In director Darren Aronofsky’s electrifying shocker “Black Swan,” Nina will take the express train to maturity, courtesy of the lecherous slave driver of a director Thomas Leroy (Vincent Cassel), a friendly new dancer named Lily (Mila Kunis) who may or may not be a rival in disguise and a former prima ballerina (Winona Ryder) who is drunkenly tumbling down the shame spiral. The transformation into womanhood will take a few unexpected turns, however, as Nina allows paranoia, sexual confusion and a swarm of insecurities to send her into a warped wonderland in which all her bad dreams seem to be coming true on a regular basis.
Aronofsky established himself as a director to watch more than 10 years ago, with the one-two punch of “Pi” and “Requiem for a Dream,” a pair of films in which the real and the surreal combined into bewildering blurs. He’s up to his old tricks again here, taking Nina’s terror to hallucinatory — some will say hysterical — heights by using all those merciless mirrors as weapons and magnifying minor details until they become unnerving. Throughout “Swan,” reflections turn out to be deceptions and much of what initially seems safe or innocent is usually revealed to be ugly or threatening. (Fingernail clipping has never before been so unnerving.)
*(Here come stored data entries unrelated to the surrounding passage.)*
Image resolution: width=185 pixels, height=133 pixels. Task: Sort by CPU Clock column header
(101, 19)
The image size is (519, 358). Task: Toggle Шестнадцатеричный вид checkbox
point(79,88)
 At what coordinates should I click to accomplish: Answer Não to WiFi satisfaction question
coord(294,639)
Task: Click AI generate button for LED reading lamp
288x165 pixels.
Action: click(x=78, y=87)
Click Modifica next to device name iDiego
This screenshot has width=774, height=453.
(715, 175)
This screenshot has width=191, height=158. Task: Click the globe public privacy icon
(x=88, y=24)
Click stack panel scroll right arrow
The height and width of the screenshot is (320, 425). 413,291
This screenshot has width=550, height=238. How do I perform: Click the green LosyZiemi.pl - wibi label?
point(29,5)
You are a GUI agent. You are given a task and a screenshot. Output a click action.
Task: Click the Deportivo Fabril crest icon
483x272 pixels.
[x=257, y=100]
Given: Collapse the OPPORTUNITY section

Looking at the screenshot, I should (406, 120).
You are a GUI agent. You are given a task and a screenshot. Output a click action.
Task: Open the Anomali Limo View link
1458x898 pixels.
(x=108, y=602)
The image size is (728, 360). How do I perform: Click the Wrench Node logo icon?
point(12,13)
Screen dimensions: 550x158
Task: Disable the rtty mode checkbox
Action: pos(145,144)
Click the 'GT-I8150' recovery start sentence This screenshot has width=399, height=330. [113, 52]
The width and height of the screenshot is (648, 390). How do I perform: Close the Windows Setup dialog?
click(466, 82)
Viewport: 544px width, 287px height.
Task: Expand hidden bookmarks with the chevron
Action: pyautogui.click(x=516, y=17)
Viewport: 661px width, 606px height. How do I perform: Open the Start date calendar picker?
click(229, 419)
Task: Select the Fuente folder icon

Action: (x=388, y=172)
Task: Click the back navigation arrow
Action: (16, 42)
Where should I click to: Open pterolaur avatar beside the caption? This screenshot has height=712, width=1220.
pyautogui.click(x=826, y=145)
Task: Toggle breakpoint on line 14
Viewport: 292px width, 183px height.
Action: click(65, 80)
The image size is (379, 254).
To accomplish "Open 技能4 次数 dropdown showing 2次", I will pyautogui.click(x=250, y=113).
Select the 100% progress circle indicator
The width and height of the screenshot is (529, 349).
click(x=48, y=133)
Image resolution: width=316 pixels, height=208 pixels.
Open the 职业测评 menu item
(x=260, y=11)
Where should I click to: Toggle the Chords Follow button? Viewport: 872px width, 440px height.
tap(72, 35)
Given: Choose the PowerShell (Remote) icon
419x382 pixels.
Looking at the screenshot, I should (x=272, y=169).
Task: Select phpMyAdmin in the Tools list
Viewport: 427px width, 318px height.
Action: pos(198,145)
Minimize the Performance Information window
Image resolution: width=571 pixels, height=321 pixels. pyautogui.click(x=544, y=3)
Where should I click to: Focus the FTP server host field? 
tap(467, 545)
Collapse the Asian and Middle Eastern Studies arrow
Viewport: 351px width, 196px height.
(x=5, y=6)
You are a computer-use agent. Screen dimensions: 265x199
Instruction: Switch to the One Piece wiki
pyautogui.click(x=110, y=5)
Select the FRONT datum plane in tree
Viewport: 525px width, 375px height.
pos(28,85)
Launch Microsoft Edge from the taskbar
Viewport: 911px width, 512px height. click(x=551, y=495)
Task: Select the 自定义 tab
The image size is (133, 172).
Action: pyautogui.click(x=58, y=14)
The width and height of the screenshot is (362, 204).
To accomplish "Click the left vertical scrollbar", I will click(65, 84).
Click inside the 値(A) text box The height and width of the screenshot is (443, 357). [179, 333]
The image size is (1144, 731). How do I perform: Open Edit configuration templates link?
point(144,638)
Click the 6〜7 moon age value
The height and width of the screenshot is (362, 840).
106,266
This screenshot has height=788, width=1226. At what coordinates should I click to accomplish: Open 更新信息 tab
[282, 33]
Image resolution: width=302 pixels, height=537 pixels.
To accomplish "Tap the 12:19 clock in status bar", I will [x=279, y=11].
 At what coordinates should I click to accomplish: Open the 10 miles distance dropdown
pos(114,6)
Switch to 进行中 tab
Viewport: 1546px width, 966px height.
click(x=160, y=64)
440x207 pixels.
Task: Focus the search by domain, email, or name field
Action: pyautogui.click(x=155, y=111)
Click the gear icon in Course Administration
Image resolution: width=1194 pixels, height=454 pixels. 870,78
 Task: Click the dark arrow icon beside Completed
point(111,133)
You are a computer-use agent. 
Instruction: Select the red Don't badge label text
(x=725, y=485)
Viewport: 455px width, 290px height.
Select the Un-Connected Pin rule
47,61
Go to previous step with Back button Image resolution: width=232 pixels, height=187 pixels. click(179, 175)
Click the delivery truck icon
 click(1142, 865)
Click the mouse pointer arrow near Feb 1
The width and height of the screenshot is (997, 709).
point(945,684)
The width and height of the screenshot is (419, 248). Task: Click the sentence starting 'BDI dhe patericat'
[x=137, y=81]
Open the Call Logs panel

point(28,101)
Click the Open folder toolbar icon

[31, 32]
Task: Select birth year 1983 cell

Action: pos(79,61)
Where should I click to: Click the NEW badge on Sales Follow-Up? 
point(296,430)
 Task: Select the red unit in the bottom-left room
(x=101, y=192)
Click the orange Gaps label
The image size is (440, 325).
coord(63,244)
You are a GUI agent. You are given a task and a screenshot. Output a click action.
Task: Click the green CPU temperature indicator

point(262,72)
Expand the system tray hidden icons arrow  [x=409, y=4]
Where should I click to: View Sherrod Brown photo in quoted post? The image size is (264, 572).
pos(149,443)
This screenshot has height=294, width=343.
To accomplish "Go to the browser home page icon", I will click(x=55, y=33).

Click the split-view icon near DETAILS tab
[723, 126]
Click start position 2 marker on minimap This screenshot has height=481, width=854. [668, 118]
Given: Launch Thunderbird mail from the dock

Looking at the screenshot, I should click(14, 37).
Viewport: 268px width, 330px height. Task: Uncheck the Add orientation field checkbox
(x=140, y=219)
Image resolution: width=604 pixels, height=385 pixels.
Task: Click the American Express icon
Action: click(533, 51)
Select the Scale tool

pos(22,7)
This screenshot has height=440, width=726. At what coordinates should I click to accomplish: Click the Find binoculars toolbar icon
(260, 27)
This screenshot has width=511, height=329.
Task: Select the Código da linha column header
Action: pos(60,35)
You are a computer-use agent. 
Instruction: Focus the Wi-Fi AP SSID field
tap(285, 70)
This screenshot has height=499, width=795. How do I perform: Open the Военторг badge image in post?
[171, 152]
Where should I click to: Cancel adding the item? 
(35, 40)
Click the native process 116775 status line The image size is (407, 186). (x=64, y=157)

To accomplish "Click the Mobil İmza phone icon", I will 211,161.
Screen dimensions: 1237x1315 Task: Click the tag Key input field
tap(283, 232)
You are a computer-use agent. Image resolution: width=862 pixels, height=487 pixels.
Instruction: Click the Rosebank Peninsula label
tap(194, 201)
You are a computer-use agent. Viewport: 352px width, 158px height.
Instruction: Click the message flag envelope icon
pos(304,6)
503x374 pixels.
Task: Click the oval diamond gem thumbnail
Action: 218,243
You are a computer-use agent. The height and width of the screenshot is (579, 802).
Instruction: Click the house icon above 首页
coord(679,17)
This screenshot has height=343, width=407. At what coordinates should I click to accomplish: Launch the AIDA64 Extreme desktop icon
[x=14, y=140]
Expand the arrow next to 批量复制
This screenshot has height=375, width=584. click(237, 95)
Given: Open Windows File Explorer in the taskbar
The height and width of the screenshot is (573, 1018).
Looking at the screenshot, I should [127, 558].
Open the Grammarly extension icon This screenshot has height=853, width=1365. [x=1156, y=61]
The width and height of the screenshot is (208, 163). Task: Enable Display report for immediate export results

As Nina prepares to play both the gentle White Swan and the malicious Black Swan in her company’s production of “Swan Lake,” Thomas uses her fervent dedication to her art as a weapon against her, continually comparing Nina’s passionless precision and well-practiced grace to Lily’s looser, lustier movements. “You could be brilliant,” he brays at Nina, “but you’re a coward.”
That’s not likely to be said of Portman, however. In her best roles, she’s always been exceptionally good at expressing the yearning and confusion of a young woman looking for guidance. In “Swan,” she first amplifies that quality and then slowly, painfully turns it inside out, spilling all of Nina’s secrets and long-suppressed desires into a magnificently messy symphony of self-destruction.
She’s surrounded by sensational turns from Kunis, who turns Lily into a sexually charged cipher whose motives are always murky, and Cassel, splendidly walking the thin line between encouraging mentor and heartless bully. Hershey rips into her juiciest part in years, conjuring up an almost maniacal mom whose sunny supportiveness hides a shadowy side might be even more frightening than Nina’s.
If you haven’t worked in the theater, it might be difficult to comprehend the lengths to which some performers will go to have that breakthrough moment in which they feel they’ve truly captured the character they’re playing or absorbed the emotions they need to make the portrayal work. But Aronofsky and Portman understand the process perfectly. Nina’s obsession with mastering her dual role is terrifying, but it’s also going to seem hauntingly familiar to many people who’ve spent time in the arts. People lose their senses in the limelight all the time, although rarely in such a wickedly entertaining way as Nina does in “Black Swan.”